Work task: All of the entries must be output exactly as they are.

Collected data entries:
——————
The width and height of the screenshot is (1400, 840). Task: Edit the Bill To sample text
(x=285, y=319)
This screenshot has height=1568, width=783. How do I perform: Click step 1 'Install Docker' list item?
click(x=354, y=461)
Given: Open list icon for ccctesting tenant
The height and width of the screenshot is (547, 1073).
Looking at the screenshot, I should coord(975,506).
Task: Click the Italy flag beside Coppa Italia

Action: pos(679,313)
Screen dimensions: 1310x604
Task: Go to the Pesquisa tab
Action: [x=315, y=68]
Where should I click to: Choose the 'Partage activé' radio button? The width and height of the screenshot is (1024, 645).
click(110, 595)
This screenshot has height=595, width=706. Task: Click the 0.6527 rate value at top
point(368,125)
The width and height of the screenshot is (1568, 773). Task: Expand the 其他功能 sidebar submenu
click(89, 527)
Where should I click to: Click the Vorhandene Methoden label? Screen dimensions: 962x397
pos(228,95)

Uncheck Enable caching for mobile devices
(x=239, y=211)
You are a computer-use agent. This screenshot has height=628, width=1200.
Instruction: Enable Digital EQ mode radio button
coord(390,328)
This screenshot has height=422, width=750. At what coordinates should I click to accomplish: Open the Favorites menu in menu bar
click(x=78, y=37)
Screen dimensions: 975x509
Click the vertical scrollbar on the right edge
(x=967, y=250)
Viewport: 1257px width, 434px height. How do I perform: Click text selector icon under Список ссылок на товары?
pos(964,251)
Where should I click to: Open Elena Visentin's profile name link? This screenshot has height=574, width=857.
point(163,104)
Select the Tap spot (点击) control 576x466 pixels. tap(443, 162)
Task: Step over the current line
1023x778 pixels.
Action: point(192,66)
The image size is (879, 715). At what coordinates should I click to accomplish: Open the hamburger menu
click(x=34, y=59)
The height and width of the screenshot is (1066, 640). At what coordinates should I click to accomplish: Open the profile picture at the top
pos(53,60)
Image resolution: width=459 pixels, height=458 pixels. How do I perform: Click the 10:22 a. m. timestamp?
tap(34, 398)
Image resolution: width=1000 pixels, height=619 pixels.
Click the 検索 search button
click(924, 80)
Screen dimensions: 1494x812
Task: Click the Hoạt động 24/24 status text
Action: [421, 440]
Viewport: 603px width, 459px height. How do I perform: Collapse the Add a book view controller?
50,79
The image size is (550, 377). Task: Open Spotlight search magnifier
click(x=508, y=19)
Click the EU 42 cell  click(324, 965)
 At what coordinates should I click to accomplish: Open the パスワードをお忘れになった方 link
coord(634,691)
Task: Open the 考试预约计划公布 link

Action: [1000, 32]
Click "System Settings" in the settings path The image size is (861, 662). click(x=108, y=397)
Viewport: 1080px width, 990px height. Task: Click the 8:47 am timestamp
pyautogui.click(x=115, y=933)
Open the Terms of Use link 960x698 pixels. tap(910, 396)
——————
Output of the task:
The width and height of the screenshot is (1400, 840). Task: Edit the Bill To sample text
(x=285, y=319)
This screenshot has height=1568, width=783. How do I perform: Click step 1 'Install Docker' list item?
click(x=354, y=461)
Given: Open list icon for ccctesting tenant
The height and width of the screenshot is (547, 1073).
Looking at the screenshot, I should coord(975,506).
Task: Click the Italy flag beside Coppa Italia

Action: pos(679,313)
Screen dimensions: 1310x604
Task: Go to the Pesquisa tab
Action: [x=315, y=68]
Where should I click to: Choose the 'Partage activé' radio button? The width and height of the screenshot is (1024, 645).
click(110, 595)
This screenshot has height=595, width=706. Task: Click the 0.6527 rate value at top
point(368,125)
The width and height of the screenshot is (1568, 773). Task: Expand the 其他功能 sidebar submenu
click(89, 527)
Where should I click to: Click the Vorhandene Methoden label? Screen dimensions: 962x397
pos(228,95)

Uncheck Enable caching for mobile devices
(x=239, y=211)
You are a computer-use agent. This screenshot has height=628, width=1200.
Instruction: Enable Digital EQ mode radio button
coord(390,328)
This screenshot has height=422, width=750. At what coordinates should I click to accomplish: Open the Favorites menu in menu bar
click(x=78, y=37)
Screen dimensions: 975x509
Click the vertical scrollbar on the right edge
(x=967, y=250)
Viewport: 1257px width, 434px height. How do I perform: Click text selector icon under Список ссылок на товары?
pos(964,251)
Where should I click to: Open Elena Visentin's profile name link? This screenshot has height=574, width=857.
point(163,104)
Select the Tap spot (点击) control 576x466 pixels. tap(443, 162)
Task: Step over the current line
1023x778 pixels.
Action: point(192,66)
The image size is (879, 715). At what coordinates should I click to accomplish: Open the hamburger menu
click(x=34, y=59)
The height and width of the screenshot is (1066, 640). At what coordinates should I click to accomplish: Open the profile picture at the top
pos(53,60)
Image resolution: width=459 pixels, height=458 pixels. How do I perform: Click the 10:22 a. m. timestamp?
tap(34, 398)
Image resolution: width=1000 pixels, height=619 pixels.
Click the 検索 search button
click(924, 80)
Screen dimensions: 1494x812
Task: Click the Hoạt động 24/24 status text
Action: [421, 440]
Viewport: 603px width, 459px height. How do I perform: Collapse the Add a book view controller?
50,79
The image size is (550, 377). Task: Open Spotlight search magnifier
click(x=508, y=19)
Click the EU 42 cell  click(324, 965)
 At what coordinates should I click to accomplish: Open the パスワードをお忘れになった方 link
coord(634,691)
Task: Open the 考试预约计划公布 link

Action: [1000, 32]
Click "System Settings" in the settings path The image size is (861, 662). click(x=108, y=397)
Viewport: 1080px width, 990px height. Task: Click the 8:47 am timestamp
pyautogui.click(x=115, y=933)
Open the Terms of Use link 960x698 pixels. tap(910, 396)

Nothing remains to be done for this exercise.